# Information given
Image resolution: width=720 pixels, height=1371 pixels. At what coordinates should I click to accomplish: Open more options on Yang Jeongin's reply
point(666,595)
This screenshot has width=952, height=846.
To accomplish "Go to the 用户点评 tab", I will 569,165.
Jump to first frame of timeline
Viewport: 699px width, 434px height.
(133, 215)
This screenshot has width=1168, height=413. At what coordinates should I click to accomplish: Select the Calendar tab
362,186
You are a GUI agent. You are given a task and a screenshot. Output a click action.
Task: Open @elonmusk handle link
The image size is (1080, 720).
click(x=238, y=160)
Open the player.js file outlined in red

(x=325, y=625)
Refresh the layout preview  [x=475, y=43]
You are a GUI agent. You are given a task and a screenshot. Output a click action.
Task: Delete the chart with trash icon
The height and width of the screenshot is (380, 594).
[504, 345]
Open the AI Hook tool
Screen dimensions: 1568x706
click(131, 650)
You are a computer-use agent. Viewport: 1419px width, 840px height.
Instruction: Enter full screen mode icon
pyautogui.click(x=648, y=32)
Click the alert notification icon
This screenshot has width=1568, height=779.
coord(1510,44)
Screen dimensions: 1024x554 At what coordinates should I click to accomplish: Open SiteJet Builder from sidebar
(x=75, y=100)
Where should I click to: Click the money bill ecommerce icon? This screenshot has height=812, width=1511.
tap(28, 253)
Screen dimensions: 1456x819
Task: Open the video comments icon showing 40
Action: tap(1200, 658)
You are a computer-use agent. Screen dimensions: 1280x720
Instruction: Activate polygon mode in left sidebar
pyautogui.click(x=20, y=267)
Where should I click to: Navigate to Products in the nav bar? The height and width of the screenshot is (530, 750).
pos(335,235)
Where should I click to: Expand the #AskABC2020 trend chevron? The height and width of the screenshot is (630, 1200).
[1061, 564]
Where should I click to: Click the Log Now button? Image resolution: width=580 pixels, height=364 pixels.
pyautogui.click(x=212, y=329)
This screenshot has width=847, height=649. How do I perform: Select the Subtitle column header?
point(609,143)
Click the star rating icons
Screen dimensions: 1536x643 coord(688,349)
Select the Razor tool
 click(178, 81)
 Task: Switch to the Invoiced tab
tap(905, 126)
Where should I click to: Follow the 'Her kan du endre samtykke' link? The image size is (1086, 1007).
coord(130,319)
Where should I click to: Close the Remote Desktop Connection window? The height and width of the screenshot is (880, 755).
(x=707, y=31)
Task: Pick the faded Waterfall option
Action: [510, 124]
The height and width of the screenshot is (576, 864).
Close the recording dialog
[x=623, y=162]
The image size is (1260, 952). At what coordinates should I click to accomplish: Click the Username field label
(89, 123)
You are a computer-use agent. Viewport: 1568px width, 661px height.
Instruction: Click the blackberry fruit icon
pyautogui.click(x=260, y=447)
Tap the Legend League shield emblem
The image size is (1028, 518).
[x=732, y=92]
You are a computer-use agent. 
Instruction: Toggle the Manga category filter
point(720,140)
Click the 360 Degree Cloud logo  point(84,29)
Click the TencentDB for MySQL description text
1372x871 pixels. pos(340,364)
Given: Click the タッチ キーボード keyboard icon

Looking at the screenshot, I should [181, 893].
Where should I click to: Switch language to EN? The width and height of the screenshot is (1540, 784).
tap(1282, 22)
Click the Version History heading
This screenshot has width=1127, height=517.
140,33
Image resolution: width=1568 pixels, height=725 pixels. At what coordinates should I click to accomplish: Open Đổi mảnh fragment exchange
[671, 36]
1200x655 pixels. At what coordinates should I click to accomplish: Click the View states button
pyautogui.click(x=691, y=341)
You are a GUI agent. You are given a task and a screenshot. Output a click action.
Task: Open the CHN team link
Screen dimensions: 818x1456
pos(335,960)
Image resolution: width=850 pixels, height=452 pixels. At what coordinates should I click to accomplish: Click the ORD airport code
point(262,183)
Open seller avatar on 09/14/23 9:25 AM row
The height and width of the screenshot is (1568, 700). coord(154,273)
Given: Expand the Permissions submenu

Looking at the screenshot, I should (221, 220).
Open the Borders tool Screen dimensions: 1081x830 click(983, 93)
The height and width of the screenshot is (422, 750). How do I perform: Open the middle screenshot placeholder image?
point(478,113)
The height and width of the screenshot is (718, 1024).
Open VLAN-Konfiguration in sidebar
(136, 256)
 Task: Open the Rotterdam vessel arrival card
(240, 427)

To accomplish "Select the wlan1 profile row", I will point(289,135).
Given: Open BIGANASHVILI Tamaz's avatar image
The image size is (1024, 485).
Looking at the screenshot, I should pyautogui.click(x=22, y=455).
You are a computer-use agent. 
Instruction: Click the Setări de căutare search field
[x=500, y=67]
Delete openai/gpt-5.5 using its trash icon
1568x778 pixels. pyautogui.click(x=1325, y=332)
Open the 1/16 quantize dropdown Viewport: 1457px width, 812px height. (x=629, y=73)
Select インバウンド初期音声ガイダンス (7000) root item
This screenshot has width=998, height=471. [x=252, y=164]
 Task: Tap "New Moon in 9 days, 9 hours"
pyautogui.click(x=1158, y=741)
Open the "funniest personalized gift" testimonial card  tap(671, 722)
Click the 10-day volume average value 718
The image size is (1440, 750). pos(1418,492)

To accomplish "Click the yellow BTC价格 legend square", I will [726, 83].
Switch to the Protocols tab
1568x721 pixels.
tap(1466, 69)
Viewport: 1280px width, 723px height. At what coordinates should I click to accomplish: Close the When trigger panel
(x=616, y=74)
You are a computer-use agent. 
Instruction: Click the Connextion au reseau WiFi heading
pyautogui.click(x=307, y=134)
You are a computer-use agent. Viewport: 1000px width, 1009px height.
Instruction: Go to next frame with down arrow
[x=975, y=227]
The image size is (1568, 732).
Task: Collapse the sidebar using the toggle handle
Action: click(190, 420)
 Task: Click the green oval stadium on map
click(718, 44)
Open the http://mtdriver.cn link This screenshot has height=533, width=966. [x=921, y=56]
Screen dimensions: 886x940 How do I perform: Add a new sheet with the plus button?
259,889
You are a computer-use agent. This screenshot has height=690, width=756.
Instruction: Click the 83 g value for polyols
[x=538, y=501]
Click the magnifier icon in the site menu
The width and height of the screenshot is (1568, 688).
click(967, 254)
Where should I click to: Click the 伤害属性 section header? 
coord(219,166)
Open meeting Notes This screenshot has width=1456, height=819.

# Directions for this task
Copy down every record, keeping each one exact.

# Result
Image resolution: width=720 pixels, height=1371 pixels. At what coordinates should I click to accomplish: Open more options on Yang Jeongin's reply
point(666,595)
This screenshot has width=952, height=846.
To accomplish "Go to the 用户点评 tab", I will 569,165.
Jump to first frame of timeline
Viewport: 699px width, 434px height.
(133, 215)
This screenshot has width=1168, height=413. At what coordinates should I click to accomplish: Select the Calendar tab
362,186
You are a GUI agent. You are given a task and a screenshot. Output a click action.
Task: Open @elonmusk handle link
The image size is (1080, 720).
click(x=238, y=160)
Open the player.js file outlined in red

(x=325, y=625)
Refresh the layout preview  [x=475, y=43]
You are a GUI agent. You are given a task and a screenshot. Output a click action.
Task: Delete the chart with trash icon
The height and width of the screenshot is (380, 594).
[504, 345]
Open the AI Hook tool
Screen dimensions: 1568x706
click(131, 650)
You are a computer-use agent. Viewport: 1419px width, 840px height.
Instruction: Enter full screen mode icon
pyautogui.click(x=648, y=32)
Click the alert notification icon
This screenshot has width=1568, height=779.
coord(1510,44)
Screen dimensions: 1024x554 At what coordinates should I click to accomplish: Open SiteJet Builder from sidebar
(x=75, y=100)
Where should I click to: Click the money bill ecommerce icon? This screenshot has height=812, width=1511.
tap(28, 253)
Screen dimensions: 1456x819
Task: Open the video comments icon showing 40
Action: tap(1200, 658)
You are a computer-use agent. Screen dimensions: 1280x720
Instruction: Activate polygon mode in left sidebar
pyautogui.click(x=20, y=267)
Where should I click to: Navigate to Products in the nav bar? The height and width of the screenshot is (530, 750).
pos(335,235)
Where should I click to: Expand the #AskABC2020 trend chevron? The height and width of the screenshot is (630, 1200).
[1061, 564]
Where should I click to: Click the Log Now button? Image resolution: width=580 pixels, height=364 pixels.
pyautogui.click(x=212, y=329)
This screenshot has width=847, height=649. How do I perform: Select the Subtitle column header?
point(609,143)
Click the star rating icons
Screen dimensions: 1536x643 coord(688,349)
Select the Razor tool
 click(178, 81)
 Task: Switch to the Invoiced tab
tap(905, 126)
Where should I click to: Follow the 'Her kan du endre samtykke' link? The image size is (1086, 1007).
coord(130,319)
Where should I click to: Close the Remote Desktop Connection window? The height and width of the screenshot is (880, 755).
(x=707, y=31)
Task: Pick the faded Waterfall option
Action: [510, 124]
The height and width of the screenshot is (576, 864).
Close the recording dialog
[x=623, y=162]
The image size is (1260, 952). At what coordinates should I click to accomplish: Click the Username field label
(89, 123)
You are a computer-use agent. Viewport: 1568px width, 661px height.
Instruction: Click the blackberry fruit icon
pyautogui.click(x=260, y=447)
Tap the Legend League shield emblem
The image size is (1028, 518).
[x=732, y=92]
You are a computer-use agent. 
Instruction: Toggle the Manga category filter
point(720,140)
Click the 360 Degree Cloud logo  point(84,29)
Click the TencentDB for MySQL description text
1372x871 pixels. pos(340,364)
Given: Click the タッチ キーボード keyboard icon

Looking at the screenshot, I should [181, 893].
Where should I click to: Switch language to EN? The width and height of the screenshot is (1540, 784).
tap(1282, 22)
Click the Version History heading
This screenshot has width=1127, height=517.
140,33
Image resolution: width=1568 pixels, height=725 pixels. At what coordinates should I click to accomplish: Open Đổi mảnh fragment exchange
[671, 36]
1200x655 pixels. At what coordinates should I click to accomplish: Click the View states button
pyautogui.click(x=691, y=341)
You are a GUI agent. You are given a task and a screenshot. Output a click action.
Task: Open the CHN team link
Screen dimensions: 818x1456
pos(335,960)
Image resolution: width=850 pixels, height=452 pixels. At what coordinates should I click to accomplish: Click the ORD airport code
point(262,183)
Open seller avatar on 09/14/23 9:25 AM row
The height and width of the screenshot is (1568, 700). coord(154,273)
Given: Expand the Permissions submenu

Looking at the screenshot, I should (221, 220).
Open the Borders tool Screen dimensions: 1081x830 click(983, 93)
The height and width of the screenshot is (422, 750). How do I perform: Open the middle screenshot placeholder image?
point(478,113)
The height and width of the screenshot is (718, 1024).
Open VLAN-Konfiguration in sidebar
(136, 256)
 Task: Open the Rotterdam vessel arrival card
(240, 427)

To accomplish "Select the wlan1 profile row", I will point(289,135).
Given: Open BIGANASHVILI Tamaz's avatar image
The image size is (1024, 485).
Looking at the screenshot, I should pyautogui.click(x=22, y=455).
You are a computer-use agent. 
Instruction: Click the Setări de căutare search field
[x=500, y=67]
Delete openai/gpt-5.5 using its trash icon
1568x778 pixels. pyautogui.click(x=1325, y=332)
Open the 1/16 quantize dropdown Viewport: 1457px width, 812px height. (x=629, y=73)
Select インバウンド初期音声ガイダンス (7000) root item
This screenshot has width=998, height=471. [x=252, y=164]
 Task: Tap "New Moon in 9 days, 9 hours"
pyautogui.click(x=1158, y=741)
Open the "funniest personalized gift" testimonial card  tap(671, 722)
Click the 10-day volume average value 718
The image size is (1440, 750). pos(1418,492)

To accomplish "Click the yellow BTC价格 legend square", I will [726, 83].
Switch to the Protocols tab
1568x721 pixels.
tap(1466, 69)
Viewport: 1280px width, 723px height. At what coordinates should I click to accomplish: Close the When trigger panel
(x=616, y=74)
You are a computer-use agent. 
Instruction: Click the Connextion au reseau WiFi heading
pyautogui.click(x=307, y=134)
You are a computer-use agent. Viewport: 1000px width, 1009px height.
Instruction: Go to next frame with down arrow
[x=975, y=227]
The image size is (1568, 732).
Task: Collapse the sidebar using the toggle handle
Action: click(190, 420)
 Task: Click the green oval stadium on map
click(718, 44)
Open the http://mtdriver.cn link This screenshot has height=533, width=966. [x=921, y=56]
Screen dimensions: 886x940 How do I perform: Add a new sheet with the plus button?
259,889
You are a computer-use agent. This screenshot has height=690, width=756.
Instruction: Click the 83 g value for polyols
[x=538, y=501]
Click the magnifier icon in the site menu
The width and height of the screenshot is (1568, 688).
click(967, 254)
Where should I click to: Click the 伤害属性 section header? 
coord(219,166)
Open meeting Notes This screenshot has width=1456, height=819.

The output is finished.